Is it normal for follies to grow so differently .  Mine currently range from 10 mm to 25 mm.  One at 25 mm then 4 between 14 - 18 mm and 5 around 10- 12 mm.

Bit worried as this i my first IVF cycle.  Do the follies stop at a certain size and so the others catch up.  I feel that the largest one is taking all the energy if you know what I mean away from the others.

Can you help.  I have 2 more days of gonal f then take my trigger injection Sunday night for EC on Tuesday morning.

Thank you

Superted


----------



## natalie34 (Jun 7, 2004)

Hi Superted,

I'm not really sure but all I can tell you is from my experience.

I had 8 follies all ranging from 21.5mm to 16mm and the 16mm didn't grow any bigger when it came to EC.

In the last few days most of mine shot up from 12-14mm to 16 - 21.5mm. 

I believe (although am not 100% sure) that some follies are just not destined to grow any bigger and that sometimes you can end up with lots of different sizes. I certainly did but as long as they are within the boundaries (18-25 I think with my clinic), they are usable.

I ended up with 5 from my 8 and out of the 5, 4 fertilised, 2 put back and 2 in the freezer.

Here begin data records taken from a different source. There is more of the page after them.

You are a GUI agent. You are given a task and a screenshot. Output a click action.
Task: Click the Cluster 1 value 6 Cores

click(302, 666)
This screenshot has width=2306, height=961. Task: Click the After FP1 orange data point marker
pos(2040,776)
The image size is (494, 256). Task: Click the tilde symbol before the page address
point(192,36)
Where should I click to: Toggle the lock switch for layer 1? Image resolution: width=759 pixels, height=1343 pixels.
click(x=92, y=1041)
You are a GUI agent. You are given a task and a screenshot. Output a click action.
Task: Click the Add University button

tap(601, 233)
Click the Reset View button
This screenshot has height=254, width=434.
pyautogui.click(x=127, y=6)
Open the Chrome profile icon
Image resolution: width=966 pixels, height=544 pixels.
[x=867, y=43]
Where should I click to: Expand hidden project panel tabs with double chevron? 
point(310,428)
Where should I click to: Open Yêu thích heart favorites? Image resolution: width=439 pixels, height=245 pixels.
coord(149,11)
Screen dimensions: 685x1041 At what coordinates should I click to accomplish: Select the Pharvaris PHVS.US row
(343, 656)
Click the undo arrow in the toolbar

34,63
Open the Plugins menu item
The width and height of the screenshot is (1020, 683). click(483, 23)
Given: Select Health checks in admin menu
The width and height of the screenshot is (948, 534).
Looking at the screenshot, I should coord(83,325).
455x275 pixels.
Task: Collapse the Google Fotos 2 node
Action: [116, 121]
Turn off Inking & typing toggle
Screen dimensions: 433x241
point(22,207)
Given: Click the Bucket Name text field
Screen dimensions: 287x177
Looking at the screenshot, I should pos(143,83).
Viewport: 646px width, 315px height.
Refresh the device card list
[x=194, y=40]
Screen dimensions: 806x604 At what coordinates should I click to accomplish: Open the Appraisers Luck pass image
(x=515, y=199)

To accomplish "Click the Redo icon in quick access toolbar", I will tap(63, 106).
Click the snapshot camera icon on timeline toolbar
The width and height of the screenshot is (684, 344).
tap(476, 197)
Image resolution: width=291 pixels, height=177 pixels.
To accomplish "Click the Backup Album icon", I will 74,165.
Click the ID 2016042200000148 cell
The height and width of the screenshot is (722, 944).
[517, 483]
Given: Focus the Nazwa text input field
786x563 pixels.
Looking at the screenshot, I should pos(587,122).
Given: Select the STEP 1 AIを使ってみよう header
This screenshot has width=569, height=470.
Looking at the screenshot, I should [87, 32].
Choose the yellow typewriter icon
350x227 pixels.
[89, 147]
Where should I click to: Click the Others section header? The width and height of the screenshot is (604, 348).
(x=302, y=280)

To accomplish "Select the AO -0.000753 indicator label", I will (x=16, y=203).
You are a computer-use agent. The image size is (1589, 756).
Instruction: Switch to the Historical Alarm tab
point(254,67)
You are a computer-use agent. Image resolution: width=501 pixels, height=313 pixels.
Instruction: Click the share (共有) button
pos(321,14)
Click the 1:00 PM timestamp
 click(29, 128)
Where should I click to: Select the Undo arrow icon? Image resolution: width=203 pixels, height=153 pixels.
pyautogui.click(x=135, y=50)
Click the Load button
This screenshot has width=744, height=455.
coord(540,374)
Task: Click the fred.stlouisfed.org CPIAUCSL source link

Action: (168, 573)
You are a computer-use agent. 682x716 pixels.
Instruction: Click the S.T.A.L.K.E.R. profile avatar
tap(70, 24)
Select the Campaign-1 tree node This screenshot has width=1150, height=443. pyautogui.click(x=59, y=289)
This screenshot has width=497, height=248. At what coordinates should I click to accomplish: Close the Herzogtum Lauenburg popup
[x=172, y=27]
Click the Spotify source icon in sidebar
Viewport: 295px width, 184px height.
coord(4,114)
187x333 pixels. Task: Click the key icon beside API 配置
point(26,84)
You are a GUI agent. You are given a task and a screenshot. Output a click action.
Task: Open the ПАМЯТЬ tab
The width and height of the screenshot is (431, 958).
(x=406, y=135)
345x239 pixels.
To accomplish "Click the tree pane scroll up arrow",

Ruth or one of the others should be able to tell you for sure but best of luck for EC on Tuesday. I was really worried but honestly apart from being sore, it wasn't half as bad as I had expected.

Natalie x


----------



## Ruth (Aug 6, 2004)

What Natalie said is very true, not all follicles will have eggs and the very big follicle you had may continue growing and produce a over mature egg but it's the group below we are interested in and will give you the good quality eggs. I like follicles anything between 14 and 22mm!!!

Ruth


----------



## superted (Sep 21, 2004)

Thanks Ruth and NAtalie for that.  Puts my mind at rest.

Superted


----------



## dawn33 (Dec 1, 2004)

HI SUPERTED,

THIS ISNT TO DO WITH YOUR QUESTION BUT TO WISH U LUCK COS I AM ALSO HAVING EGG COLLECTION TOMORROW, PERHAPS WE CUD KEEP IN TOUCH DURING THE DREADED 2WW.

DAWN33


----------



## superted (Sep 21, 2004)




----------